Una lección clave de los últimos años para la sociedad argentina fue, sin duda, haber tomado nota de que la bonanza internacional no es suficiente para el bienestar económico. La Argentina resurgió notablemente de la crisis de principios de siglo ayudada por inmejorables condiciones económicas internacionales que permitieron, por ejemplo, el período de mayor crecimiento de toda América latina en los últimos 50 años. Con todo, las primeras ráfagas de la crisis financiera internacional de 2008 y 2009 derrumbaron otra vez a la economía argentina, que fue la que más cayó entre los países sudamericanos.

Fue el resultado catastrófico, en cierta forma, del reino de la encuestología. No se hizo lo que toda sociedad puede rechazar en un primer momento, aunque se tratara de decisiones que terminarían construyendo mejores niveles de vida para los propios argentinos. Es también una consecuencia de la ausencia de políticas elaboradas mediante la negociación, el disenso y el acuerdo de los partidos políticos. Pero, ¿cómo pedir el protagonismo de lo que no existe?

Es cierto que la Argentina vivió en la década que termina una crisis de dimensiones inéditas para cualquier argentino vivo. Una sociedad descreída y en ebullición, dispuesta a culpar al mundo de los descarríos de sus gobernantes, sobrevino entonces. Vastos sectores sociales perdieron también cualquier noción de referencias sensatas, y una parte importante de los argentinos creyó en el triunfo de las transgresiones y las extravagancias.

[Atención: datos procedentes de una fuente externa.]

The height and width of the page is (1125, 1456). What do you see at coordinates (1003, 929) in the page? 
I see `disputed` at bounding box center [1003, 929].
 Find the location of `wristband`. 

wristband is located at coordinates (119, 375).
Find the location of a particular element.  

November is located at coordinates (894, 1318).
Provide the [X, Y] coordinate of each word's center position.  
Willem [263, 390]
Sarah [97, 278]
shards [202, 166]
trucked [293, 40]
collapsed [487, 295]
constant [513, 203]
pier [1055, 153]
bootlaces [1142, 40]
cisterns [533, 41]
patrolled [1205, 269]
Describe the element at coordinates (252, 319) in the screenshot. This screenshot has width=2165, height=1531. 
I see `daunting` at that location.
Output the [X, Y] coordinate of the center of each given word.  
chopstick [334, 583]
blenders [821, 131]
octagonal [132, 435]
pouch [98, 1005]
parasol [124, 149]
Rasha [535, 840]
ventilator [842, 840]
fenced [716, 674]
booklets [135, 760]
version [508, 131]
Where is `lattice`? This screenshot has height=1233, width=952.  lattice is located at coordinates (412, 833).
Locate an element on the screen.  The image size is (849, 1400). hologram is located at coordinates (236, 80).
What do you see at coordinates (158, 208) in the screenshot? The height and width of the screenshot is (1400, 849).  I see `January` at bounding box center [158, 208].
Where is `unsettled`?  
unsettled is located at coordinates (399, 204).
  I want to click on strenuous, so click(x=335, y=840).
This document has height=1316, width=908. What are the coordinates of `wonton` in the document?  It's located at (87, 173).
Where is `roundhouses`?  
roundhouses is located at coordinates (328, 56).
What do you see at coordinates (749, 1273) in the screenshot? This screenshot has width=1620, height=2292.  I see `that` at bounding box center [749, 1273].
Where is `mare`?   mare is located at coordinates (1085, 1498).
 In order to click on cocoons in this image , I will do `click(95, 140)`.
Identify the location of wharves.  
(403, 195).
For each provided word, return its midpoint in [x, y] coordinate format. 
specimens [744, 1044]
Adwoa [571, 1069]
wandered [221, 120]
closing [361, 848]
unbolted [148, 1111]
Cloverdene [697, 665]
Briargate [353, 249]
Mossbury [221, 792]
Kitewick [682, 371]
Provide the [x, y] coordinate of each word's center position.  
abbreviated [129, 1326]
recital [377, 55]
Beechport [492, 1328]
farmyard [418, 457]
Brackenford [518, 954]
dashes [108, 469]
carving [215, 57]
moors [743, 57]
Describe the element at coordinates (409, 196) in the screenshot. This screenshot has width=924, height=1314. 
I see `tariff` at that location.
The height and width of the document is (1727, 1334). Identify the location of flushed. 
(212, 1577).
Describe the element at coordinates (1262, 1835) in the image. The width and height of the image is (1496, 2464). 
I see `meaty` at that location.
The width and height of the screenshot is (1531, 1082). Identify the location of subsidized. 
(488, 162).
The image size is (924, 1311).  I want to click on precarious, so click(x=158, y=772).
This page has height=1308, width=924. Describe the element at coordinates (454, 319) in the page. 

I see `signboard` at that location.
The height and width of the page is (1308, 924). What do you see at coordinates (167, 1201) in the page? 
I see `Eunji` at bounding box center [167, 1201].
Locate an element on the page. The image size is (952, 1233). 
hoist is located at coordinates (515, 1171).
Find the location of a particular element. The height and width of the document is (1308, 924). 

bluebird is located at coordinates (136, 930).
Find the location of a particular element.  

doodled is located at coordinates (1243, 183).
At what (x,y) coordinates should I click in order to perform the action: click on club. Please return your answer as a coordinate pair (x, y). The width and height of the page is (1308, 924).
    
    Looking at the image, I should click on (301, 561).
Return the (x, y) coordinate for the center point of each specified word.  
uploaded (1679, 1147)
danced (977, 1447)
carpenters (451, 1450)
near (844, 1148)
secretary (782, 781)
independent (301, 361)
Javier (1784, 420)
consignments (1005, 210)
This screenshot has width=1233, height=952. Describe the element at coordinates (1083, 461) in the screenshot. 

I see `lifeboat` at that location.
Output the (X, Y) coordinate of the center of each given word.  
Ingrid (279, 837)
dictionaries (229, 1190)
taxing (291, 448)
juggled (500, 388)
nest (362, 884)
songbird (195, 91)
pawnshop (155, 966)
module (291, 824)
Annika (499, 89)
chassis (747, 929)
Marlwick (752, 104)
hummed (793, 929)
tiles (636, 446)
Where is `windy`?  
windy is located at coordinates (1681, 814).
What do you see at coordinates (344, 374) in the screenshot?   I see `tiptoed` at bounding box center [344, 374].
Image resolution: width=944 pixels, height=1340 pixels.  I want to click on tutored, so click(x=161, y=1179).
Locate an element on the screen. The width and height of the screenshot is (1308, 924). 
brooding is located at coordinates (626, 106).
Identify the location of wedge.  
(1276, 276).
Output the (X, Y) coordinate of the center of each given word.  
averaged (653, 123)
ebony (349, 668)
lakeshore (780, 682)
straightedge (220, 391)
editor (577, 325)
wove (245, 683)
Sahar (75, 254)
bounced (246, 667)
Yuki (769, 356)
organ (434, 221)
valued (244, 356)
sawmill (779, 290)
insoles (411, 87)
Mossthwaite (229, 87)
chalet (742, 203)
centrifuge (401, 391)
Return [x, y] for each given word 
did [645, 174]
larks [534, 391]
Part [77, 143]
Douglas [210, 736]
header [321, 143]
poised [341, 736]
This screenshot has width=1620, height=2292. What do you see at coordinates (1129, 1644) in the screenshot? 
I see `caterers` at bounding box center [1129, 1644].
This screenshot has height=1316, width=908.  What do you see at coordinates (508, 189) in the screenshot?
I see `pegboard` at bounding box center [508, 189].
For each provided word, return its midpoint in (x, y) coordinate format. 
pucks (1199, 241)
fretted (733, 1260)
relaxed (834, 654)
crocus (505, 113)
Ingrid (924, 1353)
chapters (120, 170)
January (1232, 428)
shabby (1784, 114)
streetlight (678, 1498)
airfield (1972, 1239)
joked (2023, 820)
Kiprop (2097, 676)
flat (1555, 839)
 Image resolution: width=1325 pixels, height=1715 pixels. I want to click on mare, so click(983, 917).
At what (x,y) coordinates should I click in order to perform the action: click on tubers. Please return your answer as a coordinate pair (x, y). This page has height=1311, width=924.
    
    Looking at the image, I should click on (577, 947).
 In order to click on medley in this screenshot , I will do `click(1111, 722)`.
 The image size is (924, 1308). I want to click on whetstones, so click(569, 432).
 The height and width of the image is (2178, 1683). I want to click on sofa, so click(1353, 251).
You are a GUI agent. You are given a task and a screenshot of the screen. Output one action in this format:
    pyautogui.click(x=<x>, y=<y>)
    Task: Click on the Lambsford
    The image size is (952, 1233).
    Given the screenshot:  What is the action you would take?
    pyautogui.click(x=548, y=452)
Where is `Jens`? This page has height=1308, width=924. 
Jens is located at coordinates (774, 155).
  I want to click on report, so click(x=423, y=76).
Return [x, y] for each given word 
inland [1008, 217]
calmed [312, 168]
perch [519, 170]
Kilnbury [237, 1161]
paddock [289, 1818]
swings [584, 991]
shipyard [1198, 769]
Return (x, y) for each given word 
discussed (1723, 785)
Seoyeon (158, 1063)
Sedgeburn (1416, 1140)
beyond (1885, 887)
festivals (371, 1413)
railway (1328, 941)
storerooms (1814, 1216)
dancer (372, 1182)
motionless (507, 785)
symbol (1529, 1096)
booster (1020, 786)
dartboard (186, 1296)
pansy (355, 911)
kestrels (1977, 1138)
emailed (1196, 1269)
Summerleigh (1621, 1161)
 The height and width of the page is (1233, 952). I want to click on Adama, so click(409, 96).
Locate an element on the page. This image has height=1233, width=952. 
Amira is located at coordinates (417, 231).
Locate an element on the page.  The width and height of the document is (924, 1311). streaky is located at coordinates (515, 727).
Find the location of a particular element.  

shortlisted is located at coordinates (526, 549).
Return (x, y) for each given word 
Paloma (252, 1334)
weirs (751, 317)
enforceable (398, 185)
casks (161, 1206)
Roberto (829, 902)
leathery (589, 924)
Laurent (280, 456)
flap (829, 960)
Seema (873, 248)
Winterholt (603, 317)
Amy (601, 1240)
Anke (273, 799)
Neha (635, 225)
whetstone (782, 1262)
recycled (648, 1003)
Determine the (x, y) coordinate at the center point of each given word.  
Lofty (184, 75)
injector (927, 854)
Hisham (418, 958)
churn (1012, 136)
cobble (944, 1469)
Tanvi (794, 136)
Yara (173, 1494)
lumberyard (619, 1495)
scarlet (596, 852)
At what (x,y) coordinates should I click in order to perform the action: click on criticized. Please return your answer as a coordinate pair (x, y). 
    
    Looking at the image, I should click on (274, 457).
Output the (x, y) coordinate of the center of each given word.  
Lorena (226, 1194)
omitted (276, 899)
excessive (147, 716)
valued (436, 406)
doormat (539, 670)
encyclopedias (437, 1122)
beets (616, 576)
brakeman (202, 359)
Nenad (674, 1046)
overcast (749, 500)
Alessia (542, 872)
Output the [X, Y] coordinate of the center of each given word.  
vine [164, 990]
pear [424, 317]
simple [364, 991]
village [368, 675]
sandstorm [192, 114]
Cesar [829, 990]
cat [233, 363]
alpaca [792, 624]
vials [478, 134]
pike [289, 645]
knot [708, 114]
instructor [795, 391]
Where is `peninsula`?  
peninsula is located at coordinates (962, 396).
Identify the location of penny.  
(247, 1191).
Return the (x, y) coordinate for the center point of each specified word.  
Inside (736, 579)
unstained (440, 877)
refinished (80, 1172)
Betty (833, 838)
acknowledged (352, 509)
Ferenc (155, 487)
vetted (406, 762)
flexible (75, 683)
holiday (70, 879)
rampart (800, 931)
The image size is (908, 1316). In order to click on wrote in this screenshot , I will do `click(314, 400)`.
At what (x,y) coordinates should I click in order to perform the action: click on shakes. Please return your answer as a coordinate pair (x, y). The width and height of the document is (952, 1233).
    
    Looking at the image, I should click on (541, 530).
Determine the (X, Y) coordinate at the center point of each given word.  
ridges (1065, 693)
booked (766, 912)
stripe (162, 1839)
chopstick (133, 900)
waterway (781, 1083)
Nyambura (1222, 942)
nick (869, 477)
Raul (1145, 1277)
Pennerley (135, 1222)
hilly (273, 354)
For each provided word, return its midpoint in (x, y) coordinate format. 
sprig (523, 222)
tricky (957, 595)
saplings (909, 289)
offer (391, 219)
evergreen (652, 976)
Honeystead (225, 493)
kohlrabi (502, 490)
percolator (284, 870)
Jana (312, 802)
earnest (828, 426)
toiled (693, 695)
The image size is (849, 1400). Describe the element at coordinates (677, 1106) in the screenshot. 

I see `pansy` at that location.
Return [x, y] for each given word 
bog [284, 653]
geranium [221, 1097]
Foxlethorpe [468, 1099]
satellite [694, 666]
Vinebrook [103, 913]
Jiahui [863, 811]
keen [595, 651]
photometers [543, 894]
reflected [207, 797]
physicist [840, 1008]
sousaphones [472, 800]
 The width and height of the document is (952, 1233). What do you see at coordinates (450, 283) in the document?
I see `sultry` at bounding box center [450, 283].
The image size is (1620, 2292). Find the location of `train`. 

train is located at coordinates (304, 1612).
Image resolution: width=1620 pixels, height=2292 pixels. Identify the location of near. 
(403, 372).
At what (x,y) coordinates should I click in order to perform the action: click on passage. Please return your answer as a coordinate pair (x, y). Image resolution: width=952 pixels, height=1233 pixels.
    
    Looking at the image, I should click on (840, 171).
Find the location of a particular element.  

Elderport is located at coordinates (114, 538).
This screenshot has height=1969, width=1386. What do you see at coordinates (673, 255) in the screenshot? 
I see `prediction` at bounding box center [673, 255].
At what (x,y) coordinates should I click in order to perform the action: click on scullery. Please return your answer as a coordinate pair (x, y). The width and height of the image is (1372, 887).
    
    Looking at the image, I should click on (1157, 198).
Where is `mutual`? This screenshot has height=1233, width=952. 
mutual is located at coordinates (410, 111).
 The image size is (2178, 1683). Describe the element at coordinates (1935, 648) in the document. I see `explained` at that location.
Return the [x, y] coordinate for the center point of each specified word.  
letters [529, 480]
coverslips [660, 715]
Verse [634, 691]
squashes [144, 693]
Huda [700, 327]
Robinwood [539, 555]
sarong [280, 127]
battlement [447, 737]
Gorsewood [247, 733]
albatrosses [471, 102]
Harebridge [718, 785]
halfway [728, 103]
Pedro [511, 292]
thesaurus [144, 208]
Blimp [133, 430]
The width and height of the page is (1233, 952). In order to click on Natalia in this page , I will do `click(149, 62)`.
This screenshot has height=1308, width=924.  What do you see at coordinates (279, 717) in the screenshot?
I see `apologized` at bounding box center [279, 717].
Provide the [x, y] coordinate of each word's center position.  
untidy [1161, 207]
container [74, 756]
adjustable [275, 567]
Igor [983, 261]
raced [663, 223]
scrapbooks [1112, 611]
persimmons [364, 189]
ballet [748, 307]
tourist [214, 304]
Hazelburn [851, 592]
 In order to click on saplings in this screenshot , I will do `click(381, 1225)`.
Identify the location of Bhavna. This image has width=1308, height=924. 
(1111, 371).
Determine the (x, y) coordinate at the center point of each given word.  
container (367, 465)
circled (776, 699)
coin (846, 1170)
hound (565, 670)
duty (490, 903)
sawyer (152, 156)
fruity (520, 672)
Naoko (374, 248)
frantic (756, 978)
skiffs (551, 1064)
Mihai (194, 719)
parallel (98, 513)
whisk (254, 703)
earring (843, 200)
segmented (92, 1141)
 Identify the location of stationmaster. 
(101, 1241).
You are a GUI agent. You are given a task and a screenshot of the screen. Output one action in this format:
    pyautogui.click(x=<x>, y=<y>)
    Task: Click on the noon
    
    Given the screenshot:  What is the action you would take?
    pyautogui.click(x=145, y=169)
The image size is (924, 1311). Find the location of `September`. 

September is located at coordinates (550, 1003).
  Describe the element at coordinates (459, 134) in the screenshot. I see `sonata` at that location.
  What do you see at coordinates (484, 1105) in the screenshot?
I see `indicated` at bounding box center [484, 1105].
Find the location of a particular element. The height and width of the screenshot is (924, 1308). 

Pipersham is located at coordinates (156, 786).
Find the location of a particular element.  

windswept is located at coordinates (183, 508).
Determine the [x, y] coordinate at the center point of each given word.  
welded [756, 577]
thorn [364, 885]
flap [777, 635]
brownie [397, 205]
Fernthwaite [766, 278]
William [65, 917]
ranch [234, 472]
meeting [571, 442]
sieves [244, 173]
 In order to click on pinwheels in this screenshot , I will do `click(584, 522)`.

Otros países de América latina vieron también caer a sus partidos políticos históricos, envueltos en la sensación colectiva de ineptitud y corrupción. El precio que pagó el sistema político en esas naciones fue mucho más grande que en la Argentina. Un régimen populista y militar se apoderó del Estado en Venezuela. Una idea casi mesiánica del indigenismo se adueñó del poder en Bolivia, donde el indigenismo pagó con la misma moneda de exclusión del otro lo que recibió durante mucho tiempo. Una vocación por la hegemonía, la reforma constitucional y la permanencia casi monárquica de los líderes se impuso en esos países, incluidos también Ecuador y Nicaragua.

La Argentina ha hecho muchos destrozos políticos, económicos e institucionales en los últimos años, pero no llegó tan lejos ni sus exotismos fueron tan profundos como en esos otros países. Es un buen principio poder contar al menos con algunas columnas básicas. Pero no son suficientes.

El futuro no será el pasado. Ninguna sociedad pasa indiferente por todo lo que atravesó la sociedad argentina, metida, además, en un mundo de espectaculares cambios en el ámbito de las comunicaciones y la tecnología. El desafío es universal, pero los argentinos deberán resolver el suyo con sus propias formas: ¿cómo tejer un nuevo vínculo entre la política y la sociedad? ¿Cómo rescatar las notables innovaciones del progreso sin perder la esencia de un sistema político? ¿Cómo, en última instancia, reconciliar a gobernantes y gobernados y suturar la sima que ahora los separa dramáticamente?

Fuente: Por Joaquín Morales Solá en suplemento Enfoques del diario La Nación, Buenos Aires, 27 de diciembre de 2009.